Interview mit Andrea Preußker: Wie läuft ein Schulbesuch ab?

Wie funktioniert ein Schulbesuch?
Andrea Preußker: So ein Schulbesuch läuft immer nach einem festen Muster ab. Zum Team gehören stets mindestens drei Jurymitglieder. Der Besuch startet am Nach­mittag des ersten Tages mit einem Gespräch mit der Schul­leitung, dann folgt ein Schul­rund­gang zur ersten Orientierung. Anschließend teilt sich das Team. Die eine Hälfte spricht mit Eltern­, die andere mit außer­schulischen Partnern. Am nächsten Tag geht es darum, möglichst viel zu sehen: den Unterricht in allen Klassen­stufen und in allen Fächern. Parallel finden Gespräche mit Lehrkräften und Schüler:innen statt. Die Hospitationen enden in der Regel am frühen Nachmittag. Zum Schluss tauscht das Besuchs­team noch vor Ort alle gesammelten Eindrücke aus und nimmt eine Bewertung der Schule vor.

Wie gehen die Schulen mit dieser Ausnahme­situation um?
Das ist ganz unterschiedlich. Gerade die Schulen, die wir ganz zu Beginn besuchen, haben gar keine Zeit für eine Vorbereitung. Wir sagen immer: Man braucht sich nicht vor­zubereiten. Wir wollen den Alltag an der Schule kennen­lernen – ohne großes Theater. Trotzdem sind die Schulen natürlich aufgeregt – ähnlich wie wir. Sie sind ganz gespannt, was da wohl in den zwei Tagen passiert, und am Ende sind sowohl Schule als auch Jury erschöpft. Schließlich ist das eine sehr intensive Zeit für beide Seiten.

Welches Feedback kommt von den Schulen zu den Besuchen?
Die Rückmeldungen sind immer ganz interessant.

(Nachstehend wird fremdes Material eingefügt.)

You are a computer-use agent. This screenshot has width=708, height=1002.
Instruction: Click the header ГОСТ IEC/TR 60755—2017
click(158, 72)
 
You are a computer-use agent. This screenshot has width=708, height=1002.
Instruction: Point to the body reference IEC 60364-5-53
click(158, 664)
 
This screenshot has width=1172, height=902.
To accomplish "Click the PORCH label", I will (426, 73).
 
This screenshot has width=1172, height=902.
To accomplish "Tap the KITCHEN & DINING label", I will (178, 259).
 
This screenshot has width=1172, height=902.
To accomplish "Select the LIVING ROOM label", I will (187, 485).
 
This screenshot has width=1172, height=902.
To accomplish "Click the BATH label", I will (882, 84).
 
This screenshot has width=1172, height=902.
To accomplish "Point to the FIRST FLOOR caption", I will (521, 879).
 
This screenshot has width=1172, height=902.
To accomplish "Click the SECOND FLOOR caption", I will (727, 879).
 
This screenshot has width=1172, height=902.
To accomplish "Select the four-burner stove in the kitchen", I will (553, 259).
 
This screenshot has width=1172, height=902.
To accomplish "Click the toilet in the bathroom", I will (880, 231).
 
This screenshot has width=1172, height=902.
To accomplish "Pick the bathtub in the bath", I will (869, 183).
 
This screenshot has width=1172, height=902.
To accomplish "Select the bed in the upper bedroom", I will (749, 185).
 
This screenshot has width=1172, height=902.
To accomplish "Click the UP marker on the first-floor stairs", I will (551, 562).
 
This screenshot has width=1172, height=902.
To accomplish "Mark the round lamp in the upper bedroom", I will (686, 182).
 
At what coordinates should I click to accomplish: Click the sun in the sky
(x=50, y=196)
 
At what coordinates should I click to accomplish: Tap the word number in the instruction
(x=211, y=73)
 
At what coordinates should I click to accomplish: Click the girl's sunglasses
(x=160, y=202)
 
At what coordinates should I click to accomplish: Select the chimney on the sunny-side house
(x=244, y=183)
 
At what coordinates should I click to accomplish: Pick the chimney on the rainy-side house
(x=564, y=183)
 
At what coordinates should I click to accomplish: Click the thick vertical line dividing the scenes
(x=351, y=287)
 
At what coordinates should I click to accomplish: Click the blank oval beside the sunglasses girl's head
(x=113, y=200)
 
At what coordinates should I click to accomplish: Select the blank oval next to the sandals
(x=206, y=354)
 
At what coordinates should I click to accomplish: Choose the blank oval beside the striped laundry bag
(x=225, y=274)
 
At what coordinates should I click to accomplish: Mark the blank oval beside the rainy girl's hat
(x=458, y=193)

Oft hören wir, dass wir nicht nur an der Ober­fläche kratzen, sondern ganz genau hinsehen. Es heißt, die Juror:innen erkennen den Kern einer Schule sehr gut, weil sie viele ernst­hafte, tief­gründige aber auch manchmal schmerz­hafte Fragen stellen.

Wie läuft die Vorbereitung für einen Schulbesuch ab?
Das geht über die ohnehin sehr intensive Beschäftigung mit den Bewerbungs­unter­lagen hinaus. Dazu gehört auch, dass man sich mit dem Umfeld der Schule aus­einander­setzt. In einer Vor­besprechung tauscht sich das Team dann über die Recherchen aus.

Jurymitglied Karin E. Oechslein mit Schülern und Schulhund der GGS Kettelerschule in Bonn
Traube47

Jurymitglied Dr. Karin E. Oechslein beim Schulbesuch der GGS Kettelerschule in Bonn im Jahr 2019

An wie vielen Besuchen nimmt ein Jurymitglied pro Wett­bewerbs­jahr teil?
Das ist eine Frage, die auch oft von den Schulen gestellt wird. Sie wollen wissen, ob sie die einzige Schule sind, die man sieht. Die Antwort heißt: Nein. Wir achten immer darauf, dass ein Jury­mit­glied mindestens zwei Schulen sieht, damit auch ein Vergleich möglich ist.

Wer welche Schule besucht, hängt also davon ab, welches Fach­wissen sie oder er mitbringt?
Ganz genau. Wir achten darauf, dass wir ganz unterschiedliche Leute zusammen­bringen und die Teams multi­professionell auf­gestellt sind. In einer Gruppe sollten immer Praktiker:innen und Wissen­schaftler:innen vertreten sein. Außer­dem muss jemand dabei sein, der:die sich im Bundes­land gut auskennt, und zum anderen jemand, der:die die Schulart gut kennt. Außerdem braucht das Team Personen, die einen Blick auf Schule haben, den die anderen nicht teilen. Und alle Jurymit­glieder geben vor der Besuchs­planung an, ob sie eine der nominierten Schulen persönlich kennen und befangen sind. Dann werden sie im Sinne der größt­möglichen Objektivität von diesem Besuch ausgeschlossen.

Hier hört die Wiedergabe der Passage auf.